Abaixo, podemos ver parte da correlação do boom de algumas commodities em relação a taxa de juros de longo prazo norte-americana nos últimos 10 anos:
O espaço em questão não permite aprofundarmos em cruzamento de dados, porém, é fato que o Brasil foi fortemente beneficiado por esse boom; reservas internacionais superaram a marca de US$ 350 bilhões, a economia engatou um forte crescimento do PIB a partir de 2004, apenas momentaneamente estopado em 2009, a taxa de desemprego caiu pra patamares históricos, enfim, importantes ganhos econômicos.
Contudo, é bom lembrar, que não somente o Brasil foi beneficiado, temos inúmeros outros exemplos a se resgatar.
Por outro lado, uma análise menos superficial, mais ampla, e longe de ufanismos e desvios ideológicos, carrega o Brasil para um ponto vulnerável.
No estágio atual, não falamos apenas de uma crise da dívida soberana da Grécia. Outros países do mundo possuem nesse momento ratios de dívida publica /PIB "desconfortáveis". Apenas para efeito de ilustração, vejam abaixo alguns desses ratios:
Crises soberanas de dívidas não sáo meros calotes de nações endividadas.
Há uma correlação consistente entre crises bancárias e crises soberanas de dividas, concluem 2 dos principais pesquisadores de crises financeiras internacionais, Reinhart , professora na Universidade de Maryland e Rogoff, professor em Harvard, em paper recente de maio/2010, publicado no National Bureau of Economic Research (o trabalho foi reproduzido parcialmente no livro escrito por ambos, "Oito séculos de delírios financeiros") .
No trabalho, Rogoff e Reinhart destacam, entre outros pontos, que, entre 1800 e 2009, ocorreram 290 crises bancárias e 209 defaults de países ricos, emergentes e em desenvolvimento.
Isto é, corremos sim um risco considerável de crise bancária; e dessa vez, no coração do sistema capitalista.

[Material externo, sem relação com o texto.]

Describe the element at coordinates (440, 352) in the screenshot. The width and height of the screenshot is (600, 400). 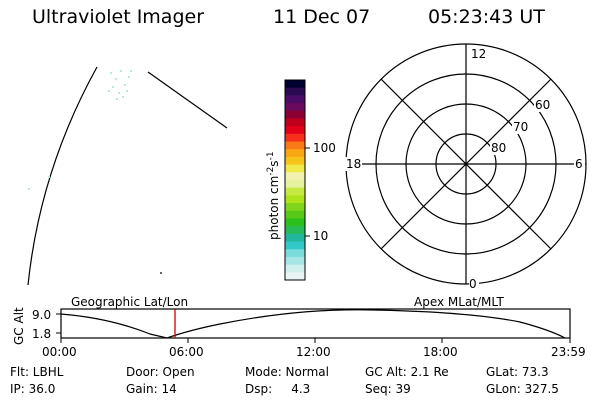
I see `time-tick-1800: 18:00` at that location.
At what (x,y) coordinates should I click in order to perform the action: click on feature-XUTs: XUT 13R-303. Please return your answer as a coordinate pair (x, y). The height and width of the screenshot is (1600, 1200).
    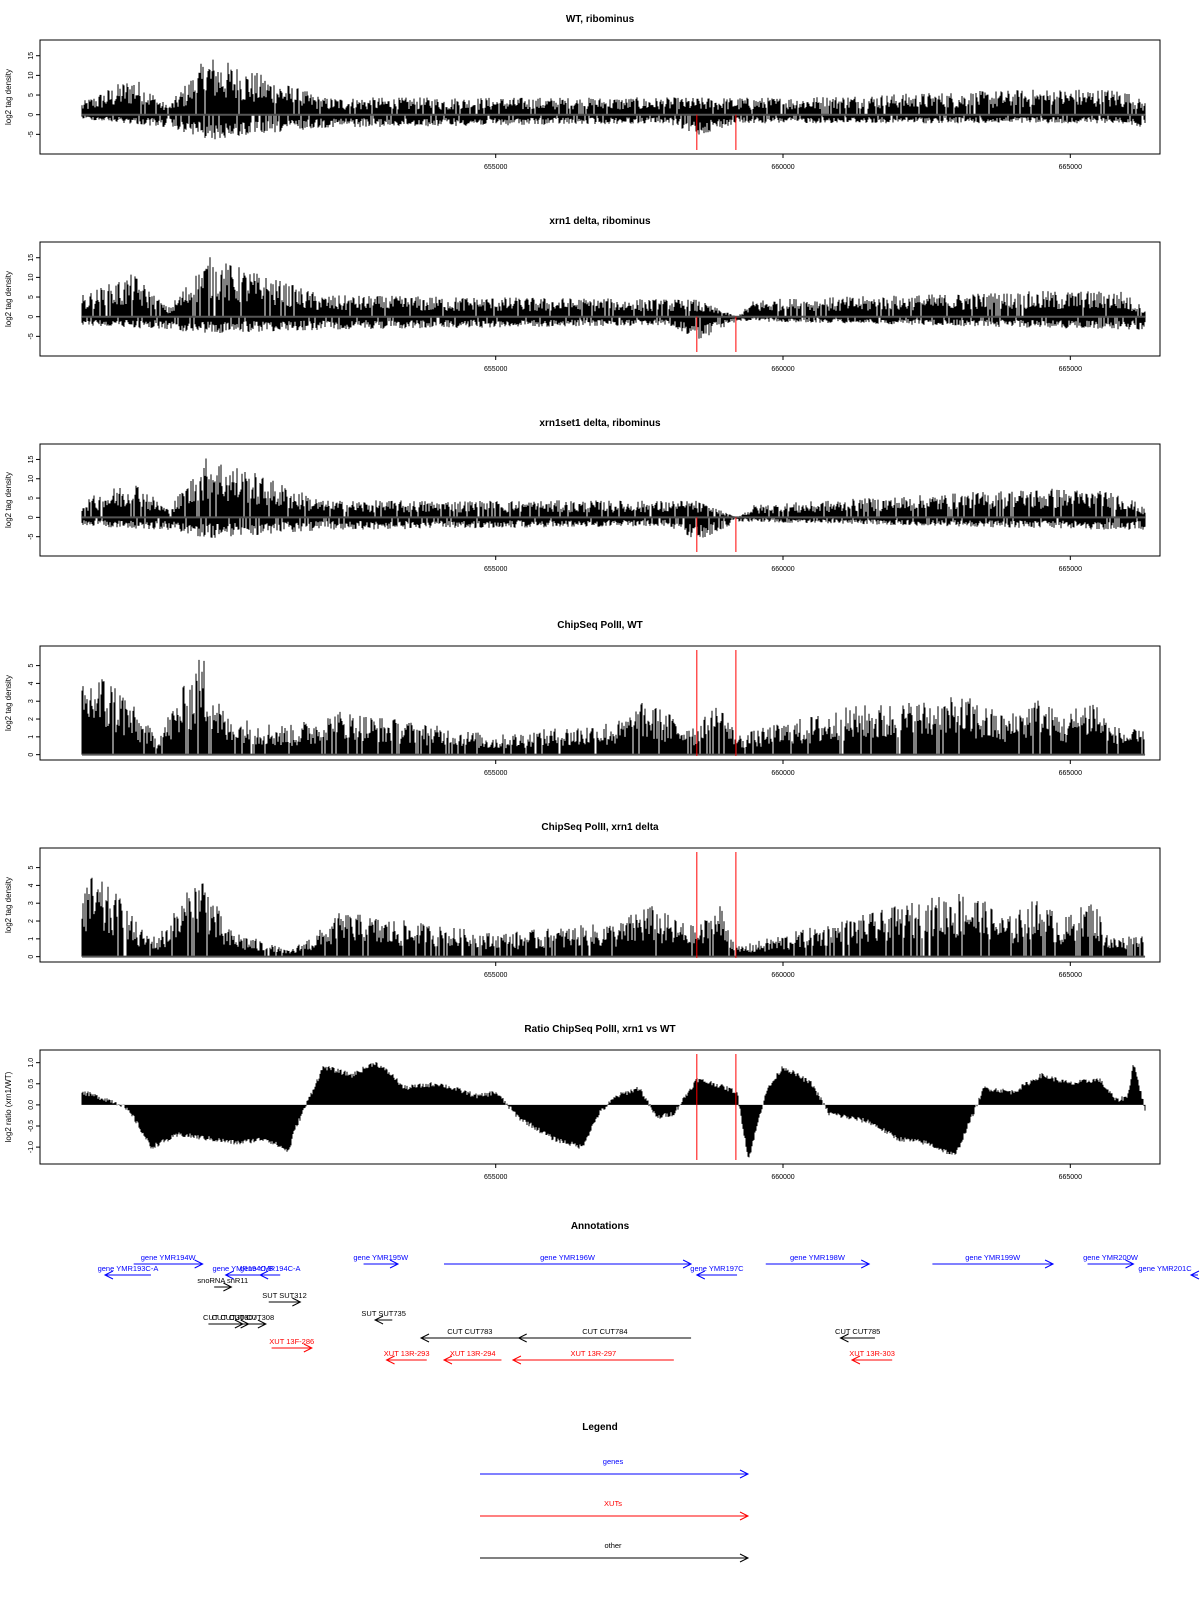
    Looking at the image, I should click on (872, 1357).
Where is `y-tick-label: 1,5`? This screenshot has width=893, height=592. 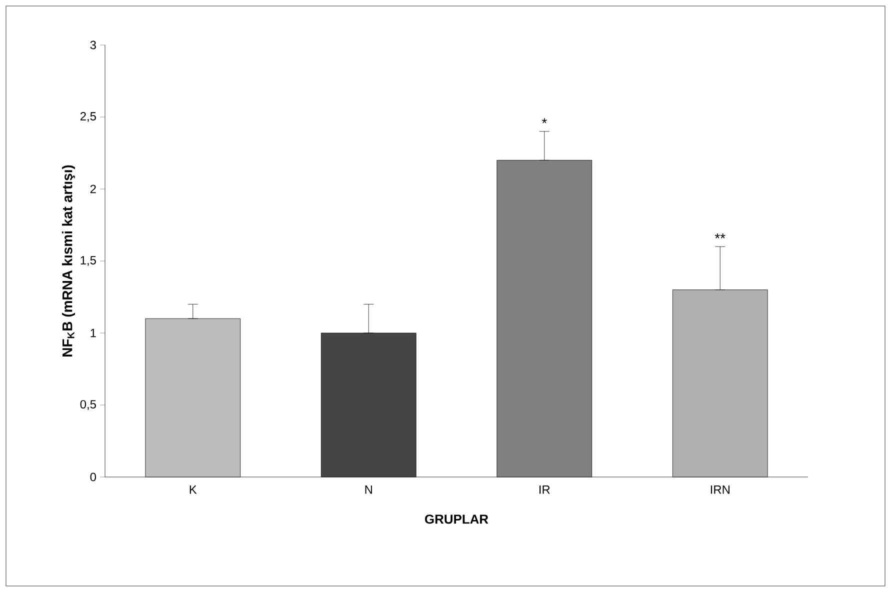
y-tick-label: 1,5 is located at coordinates (88, 261).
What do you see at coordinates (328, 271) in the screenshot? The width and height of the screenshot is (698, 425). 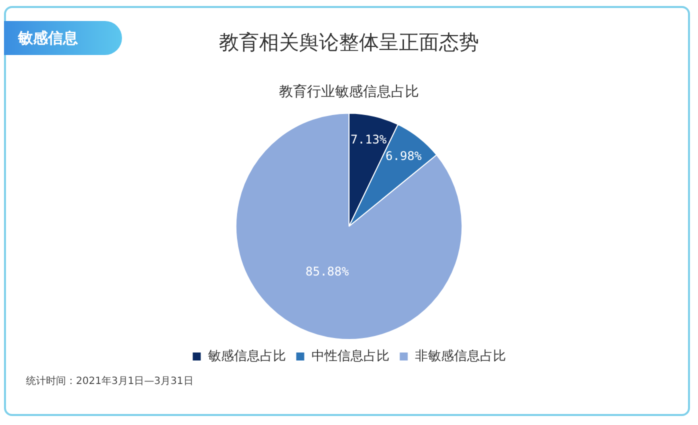 I see `data-label: 85.88%` at bounding box center [328, 271].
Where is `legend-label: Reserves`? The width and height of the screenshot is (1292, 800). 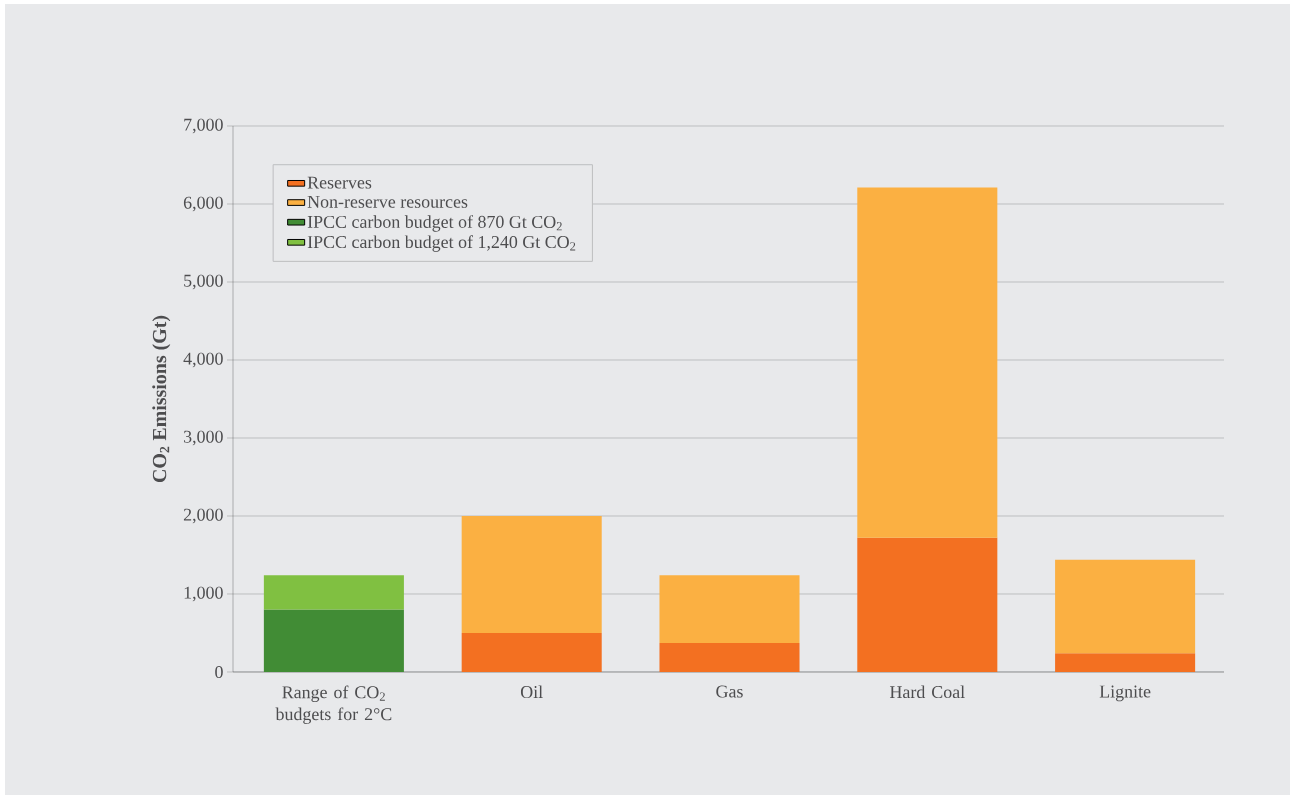 legend-label: Reserves is located at coordinates (340, 182).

Pra termos uma idéia do que poderíamos sofrer com crises bancárias e defaults de países ricos em série, basta olharmos o passado recente, mais precisamente as crise bancárias e de dívida soberana presenciadas no final da década de 90, mais precisamente a Crise Financeira da Ásia em 97 que levou a Crise da moratória da Rússia e da Argentina em 98 e 99.
Vejam abaixo o quanto o Brasil sofreu com o PIB nesse período 97-99. Reproduzimos também, pra efeito de comparação, o efeito sobre algumas commodities no mesmo período:
E o que tem feito o Brasil ? Jogado para platéia, interna e externa; brincado com a sorte, com o "acaso".

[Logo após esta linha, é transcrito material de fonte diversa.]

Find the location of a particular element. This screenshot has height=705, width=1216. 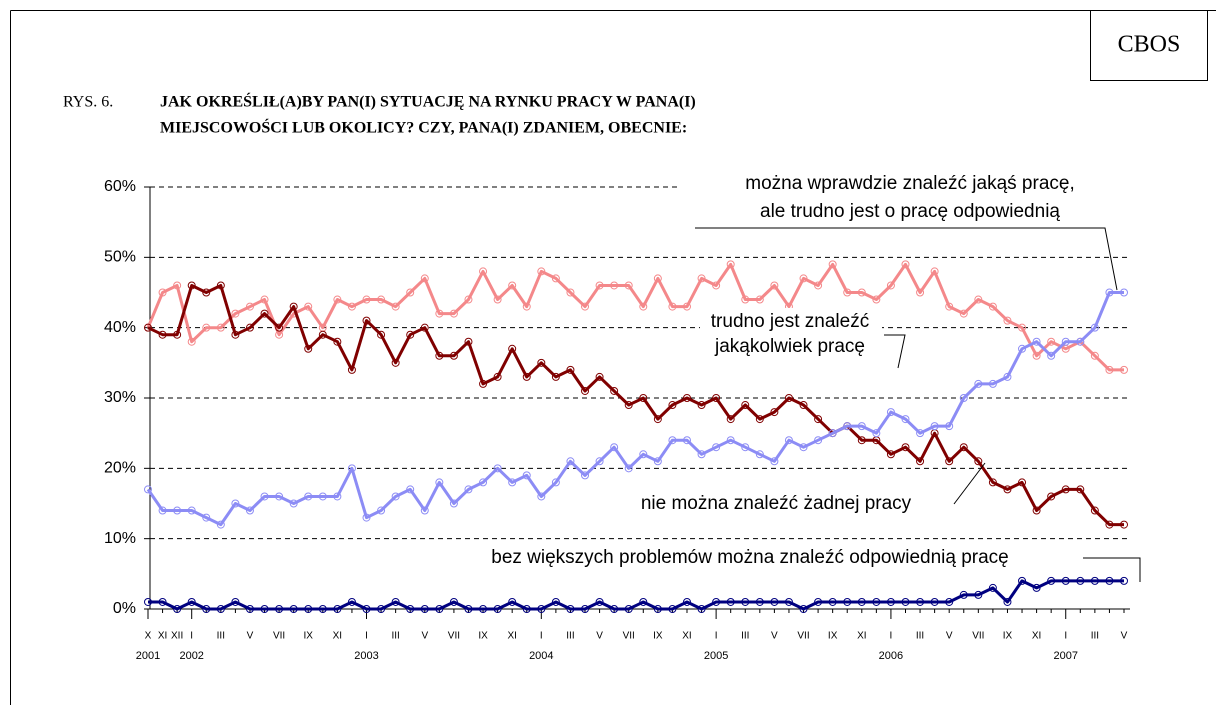

series-label: jakąkolwiek pracę is located at coordinates (790, 346).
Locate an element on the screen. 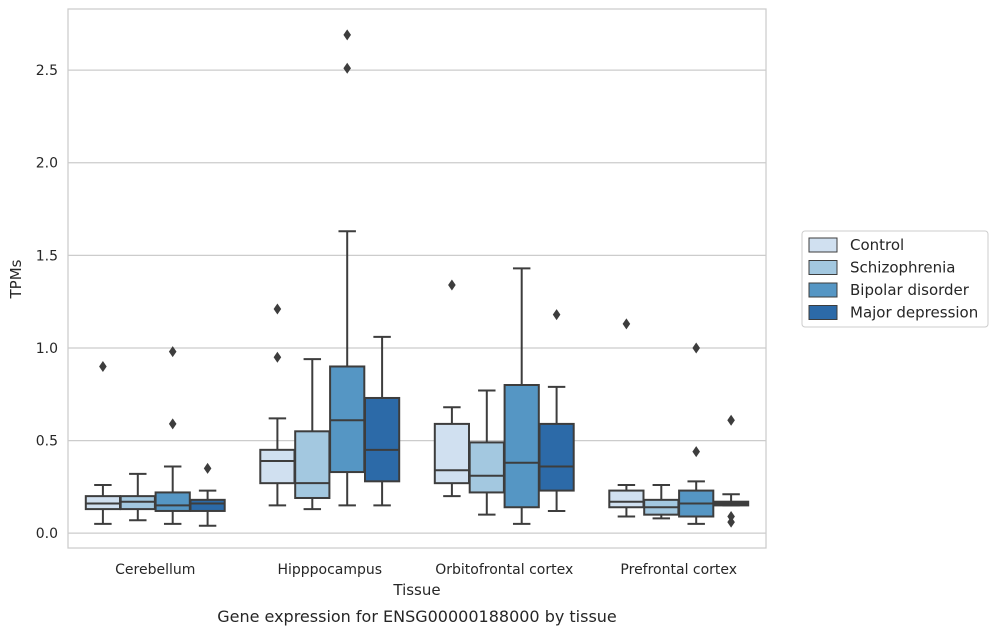 The width and height of the screenshot is (997, 634). legend-frame is located at coordinates (895, 279).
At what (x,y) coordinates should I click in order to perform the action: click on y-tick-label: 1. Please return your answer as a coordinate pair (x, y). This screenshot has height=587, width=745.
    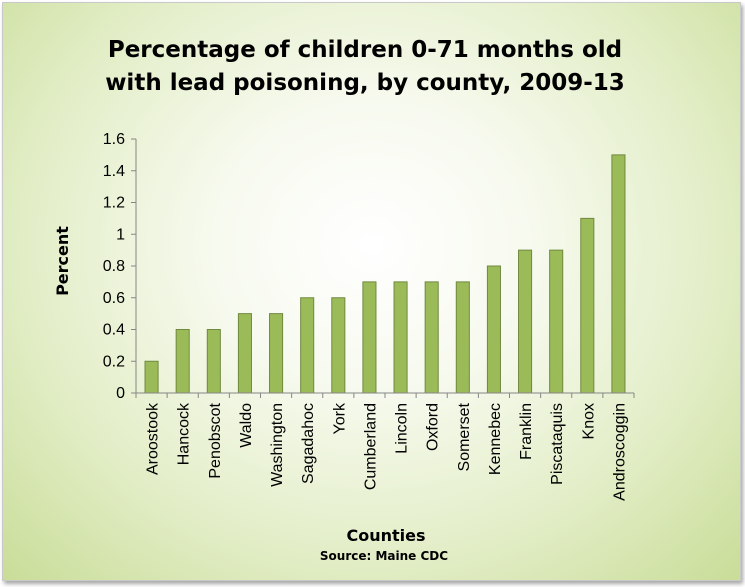
    Looking at the image, I should click on (120, 234).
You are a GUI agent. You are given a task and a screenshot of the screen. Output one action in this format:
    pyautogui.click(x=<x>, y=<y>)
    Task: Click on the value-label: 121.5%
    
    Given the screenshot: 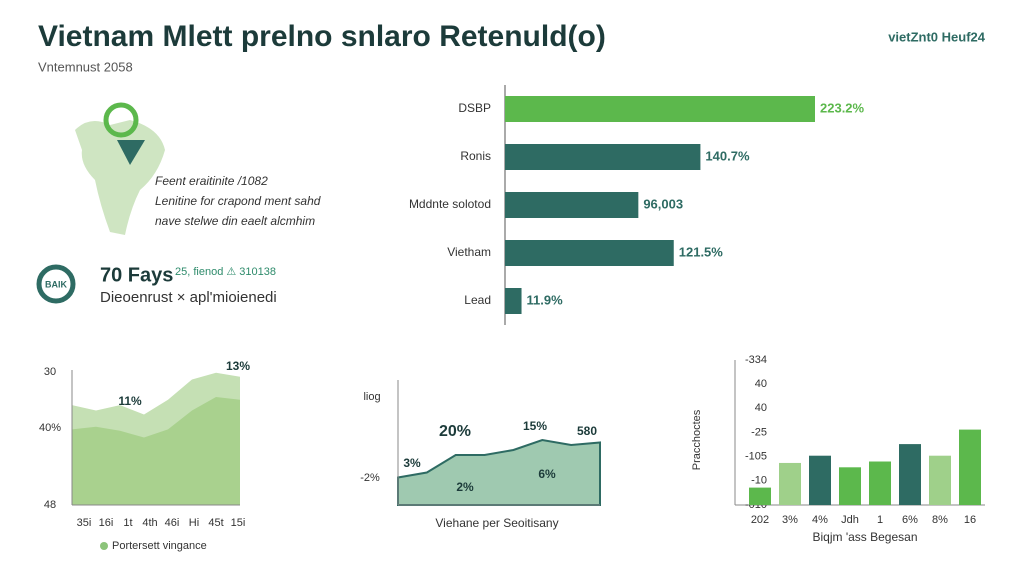 What is the action you would take?
    pyautogui.click(x=702, y=252)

Já expus aqui em outro artigo que nunca tivemos tão vulneráveis e dependentes das commodities, como hoje.
Vejam o quadro abaixo, onde fica claro que nosso percentual de manufaturados na pauta de exportações caiu para um patamar de 40% aproximadamente, mesmo nível do início dos anos 80.
Fonte: tradingeconomics
Em outro gráfico abaixo , fica claro o quanto temos sido irresponsáveis com os gastos públicos, mais especificamente, "gastos com pessoal e encargos", imaginando que a era das "receitas fáceis" durarão pra sempre:
Passamos de uma média mensal com gastos de "pessoal e encargos" de 3-6 bilhões de reais no período 97-2001, para uma média mensal de 12-15 bilhões de reais no período 2009-2011. Um aumento de cerca de 300% em praticamente 10 anos ! Como, e quem vai pagar tal aumento exponencial de gastos com pessoal, e posterior impacto direto na previdência pública nos próximos anos, diante de um quadro, no mínimo, desafiador em termos de arrecadação tributária ?
O que fizemos nos últimos 10 anos pra enfrentar um cenário, com menos exportações, menos consumo, menos crédito, mais calotes soberanos e possíveis desdobramentos cambiais ?

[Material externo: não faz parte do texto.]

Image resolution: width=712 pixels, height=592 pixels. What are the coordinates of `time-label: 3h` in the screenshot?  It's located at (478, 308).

Acabei de ver o filme "Dama de Ferro", onde fica claro que existem gerentes e governantes que buscam não serem "enganados pelo acaso". O caminho é mais árduo, mais lento e, raramente, é percebido positivamente no médio prazo.
Tivemos apenas sorte nos últimos 10 anos, puramente sorte de haver uma explosão das commodities que nos beneficiou em várias direções.
O Brasil dos últimos 10 anos é um típico caso de um país "Iludido pelo Acaso"
O problema da sorte, do "acaso", é que eles não duram para sempre.